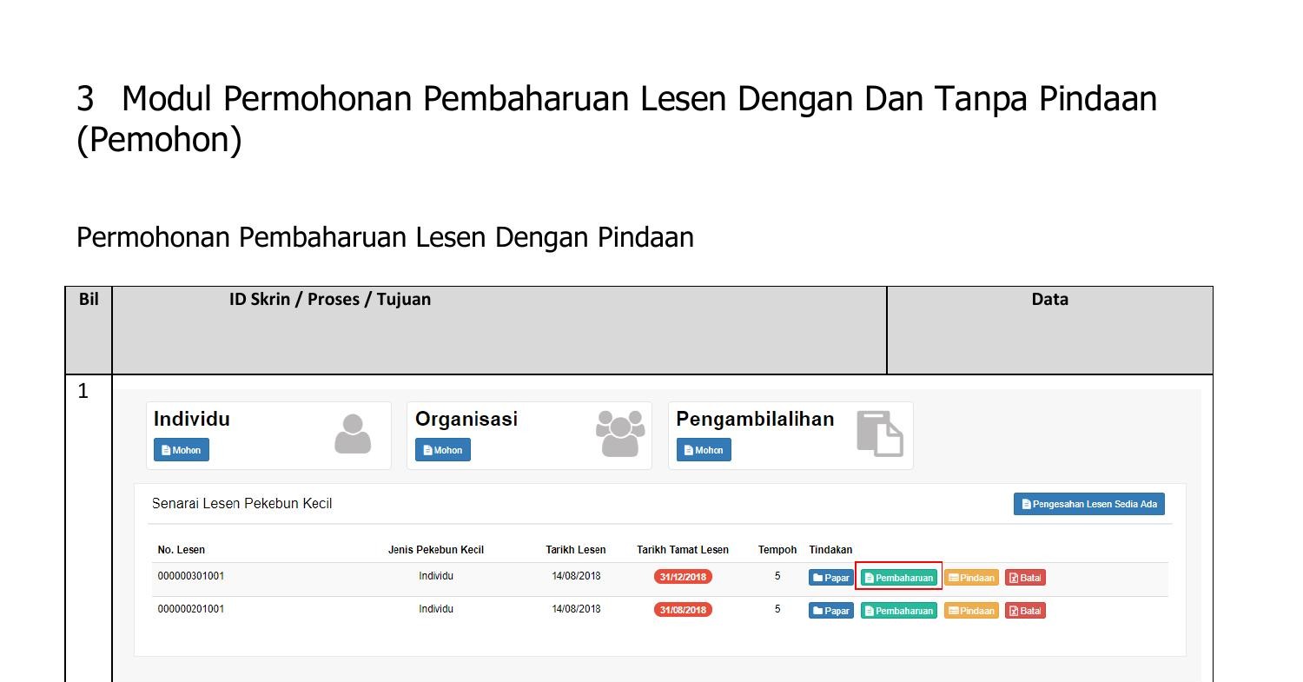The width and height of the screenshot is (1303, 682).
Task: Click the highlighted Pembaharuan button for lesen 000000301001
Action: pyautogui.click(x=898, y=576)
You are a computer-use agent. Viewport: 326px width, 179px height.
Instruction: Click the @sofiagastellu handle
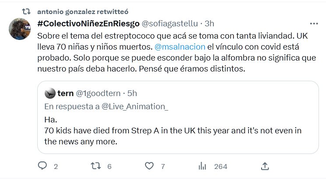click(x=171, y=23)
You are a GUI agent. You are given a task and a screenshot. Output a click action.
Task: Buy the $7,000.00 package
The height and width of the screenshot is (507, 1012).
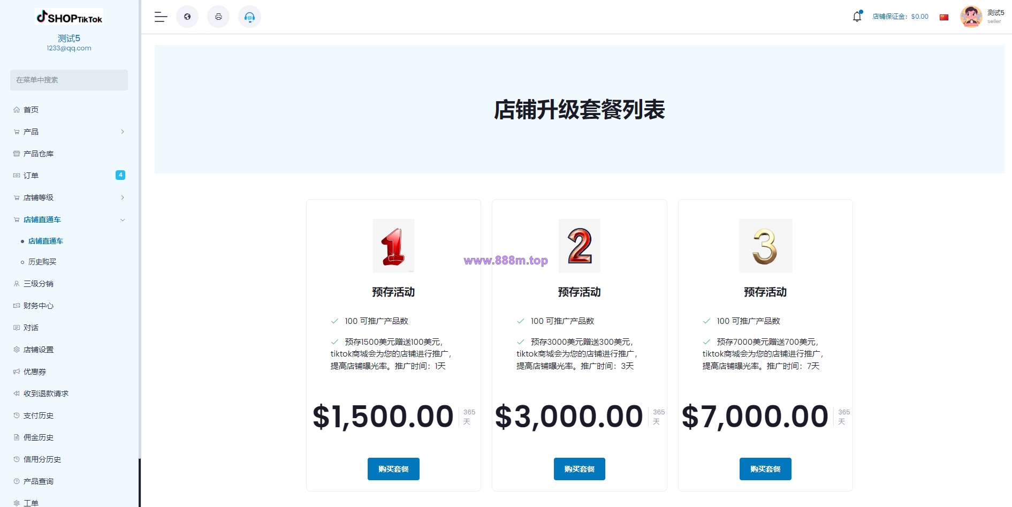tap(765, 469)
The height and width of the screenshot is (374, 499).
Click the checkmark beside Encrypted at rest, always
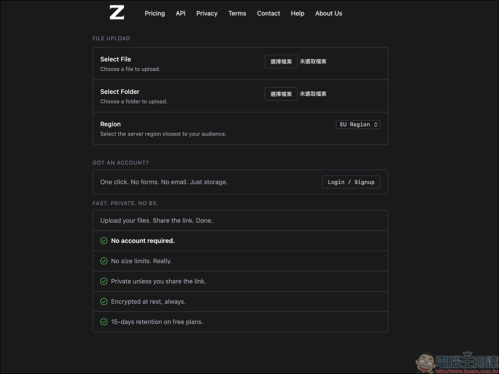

────

• [HOW TO COMPLETE THIS TASK]: Find the word "agent" in the entries above. Copy every line that has it.

• [SOLUTION BELOW]:
You are a computer-use agent. Viewport: 326px width, 179px height.
You are a GUI agent. You are given a task and a screenshot. Output a click action.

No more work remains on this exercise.